The way I approached this project basically involves 3 components. First, a module with some algorithms to compute possible relations between the medical concepts mentioned in the letters. Second, a system of heuristics based on Resnik as notion of relative entropy and selectional association. And third, a module that generates all possible semantic hyper graphs from a given sentence with the results from the other two modules, and ranks these graphs according to optimality theoretic principles.

Paolo Martini

Name:Internship at YY Software Company
Abstract:

The internship at YY Software consisted of carrying out the given project.

The project’s goals are:

Project’s Global goal

To provide intelligent auto-response software for eBusiness platforms using speech. To use the company’s breakthrough-technology products that automatically read and respond to electronic inquiries with the highest levels of accuracy and functionality, using a speech interface.

Project’s Specific goal

One specific goal of the project is to be able to automatically generate the required grammars needed by the speech recognition system, using the company’s technology.

The following tasks were realized in order to achieve the project’s goals:

Generate reference data in order to compare between manual made grammars and automatic made grammars.
Create a program that will take the parsed corpora taken from the company’s language server and automatically convert it to the Nuance grammar, which is in GSL syntax form.
Create a demo that integrates the recognition system and the company’s language server, using a telephony platform.

Kris Heylen

Name: A Machine-Learning Approach to Natural Language Processing for a Dutch Text-to-Speech System
Abstract:

As part of an ongoing project at Telia Promotor Infovox (Sweden) that aims to replace the Infovox Text-to-Speech system's current rule-based NLP-component by a data-driven Machine-Learning one, a Machine-Learning NLP-component was developed for Dutch. This was done as a test case to study the problems that occur when applying the technology originally developed for Swedish to a new language. The NLP-component consisted of different sub-components, viz. a grapheme-to-phoneme converter, a part-of-speech tagger, and 2 sub-components that assigned phrase breaks and prominence respectively. The Machine-Learning technique used was Memory Based Learning (also called Instance Based Learning). The different sub-components were trained on a pronunciation lexicon and on a corpus annotated with part-of-speech, phrase breaks and prominence respectively.

Francis Real Vázquez

Name: Automatic Treatment of the Syntactic Dependences
Abstract:

The objective of this article is to give a brief introduction of the treatment of the syntactic dependences and show a little example about its application in real systems. The chapter 2 shows what is that we understand for syntactic dependences and how his treatment can help in the syntactic analysis. Later we will center on a type of automatic analysis with chunks. In this way, the chapter 3 explain about the analysis of the chunks consists and the chapter 4 shows how the automatic treatment of the syntactic dependences will be applied to the result of the analysis of the chunks.
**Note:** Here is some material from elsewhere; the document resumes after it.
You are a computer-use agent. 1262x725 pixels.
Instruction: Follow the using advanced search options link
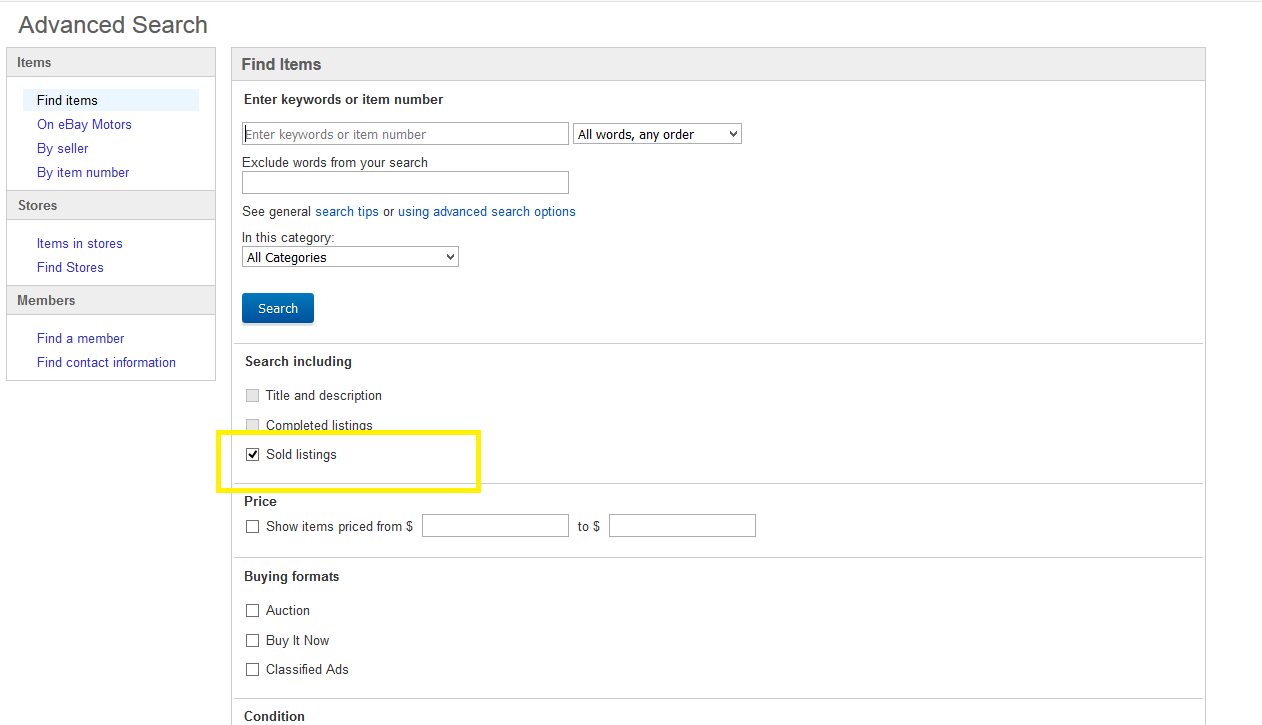(x=486, y=212)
Along the whole of the article two functional analysers, the CHAOS system and the TACAT system, will be referenced. The CHAOS system is a syntactic analyser created by the natural language research group from the University of Tor Vergata, Rome [2]. This system includes a processing of the syntactic dependences. The other system, the TACAT system, is an analyser created by the Natural Language Processing Group from the University of Cataluña (UPC) [3]. This system does not has an automatic treatment of the syntactic dependences, but recently a new extension of this system was proposed. This new extension includes a treatment of syntactic dependences. The chapter 4 explain the details of the treatment of syntactic dependences in the new extension and a few examples of its functionality.